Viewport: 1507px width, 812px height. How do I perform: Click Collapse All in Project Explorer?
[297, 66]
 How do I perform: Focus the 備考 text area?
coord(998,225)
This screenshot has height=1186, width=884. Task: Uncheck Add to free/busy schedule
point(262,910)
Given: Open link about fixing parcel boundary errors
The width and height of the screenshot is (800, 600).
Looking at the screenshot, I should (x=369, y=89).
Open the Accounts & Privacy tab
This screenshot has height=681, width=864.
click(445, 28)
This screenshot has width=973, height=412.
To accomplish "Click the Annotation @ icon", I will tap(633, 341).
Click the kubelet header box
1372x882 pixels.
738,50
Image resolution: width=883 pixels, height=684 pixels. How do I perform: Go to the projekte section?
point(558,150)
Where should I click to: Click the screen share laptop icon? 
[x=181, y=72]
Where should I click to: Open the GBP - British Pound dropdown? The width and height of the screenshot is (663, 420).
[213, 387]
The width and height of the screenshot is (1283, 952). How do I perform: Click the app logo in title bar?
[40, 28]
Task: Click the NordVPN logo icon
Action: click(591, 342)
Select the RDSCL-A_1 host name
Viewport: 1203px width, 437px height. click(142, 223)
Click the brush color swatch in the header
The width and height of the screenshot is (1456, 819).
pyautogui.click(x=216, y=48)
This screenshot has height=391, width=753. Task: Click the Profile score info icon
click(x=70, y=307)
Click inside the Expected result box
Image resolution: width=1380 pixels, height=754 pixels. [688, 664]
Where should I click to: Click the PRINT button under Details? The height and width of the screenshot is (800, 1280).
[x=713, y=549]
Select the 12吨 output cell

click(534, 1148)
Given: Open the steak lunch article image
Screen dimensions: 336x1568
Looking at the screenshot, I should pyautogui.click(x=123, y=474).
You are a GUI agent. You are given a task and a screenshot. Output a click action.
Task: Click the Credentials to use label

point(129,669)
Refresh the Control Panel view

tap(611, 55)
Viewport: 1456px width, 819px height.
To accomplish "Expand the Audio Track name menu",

▶ **What you are asked to do**: Print every line of the data above again, character for character, with nothing added, dropped, or changed.

▶ **Task response**:
Viewport: 1507px width, 812px height. How do I perform: Click Collapse All in Project Explorer?
[297, 66]
 How do I perform: Focus the 備考 text area?
coord(998,225)
This screenshot has height=1186, width=884. Task: Uncheck Add to free/busy schedule
point(262,910)
Given: Open link about fixing parcel boundary errors
The width and height of the screenshot is (800, 600).
Looking at the screenshot, I should (x=369, y=89).
Open the Accounts & Privacy tab
This screenshot has height=681, width=864.
click(445, 28)
This screenshot has width=973, height=412.
To accomplish "Click the Annotation @ icon", I will tap(633, 341).
Click the kubelet header box
1372x882 pixels.
738,50
Image resolution: width=883 pixels, height=684 pixels. How do I perform: Go to the projekte section?
point(558,150)
Where should I click to: Click the screen share laptop icon? 
[x=181, y=72]
Where should I click to: Open the GBP - British Pound dropdown? The width and height of the screenshot is (663, 420).
[213, 387]
The width and height of the screenshot is (1283, 952). How do I perform: Click the app logo in title bar?
[40, 28]
Task: Click the NordVPN logo icon
Action: click(591, 342)
Select the RDSCL-A_1 host name
Viewport: 1203px width, 437px height. click(142, 223)
Click the brush color swatch in the header
The width and height of the screenshot is (1456, 819).
pyautogui.click(x=216, y=48)
This screenshot has height=391, width=753. Task: Click the Profile score info icon
click(x=70, y=307)
Click inside the Expected result box
Image resolution: width=1380 pixels, height=754 pixels. [688, 664]
Where should I click to: Click the PRINT button under Details? The height and width of the screenshot is (800, 1280).
[x=713, y=549]
Select the 12吨 output cell

click(534, 1148)
Given: Open the steak lunch article image
Screen dimensions: 336x1568
Looking at the screenshot, I should pyautogui.click(x=123, y=474).
You are a GUI agent. You are given a task and a screenshot. Output a click action.
Task: Click the Credentials to use label

point(129,669)
Refresh the Control Panel view

tap(611, 55)
Viewport: 1456px width, 819px height.
To accomplish "Expand the Audio Track name menu",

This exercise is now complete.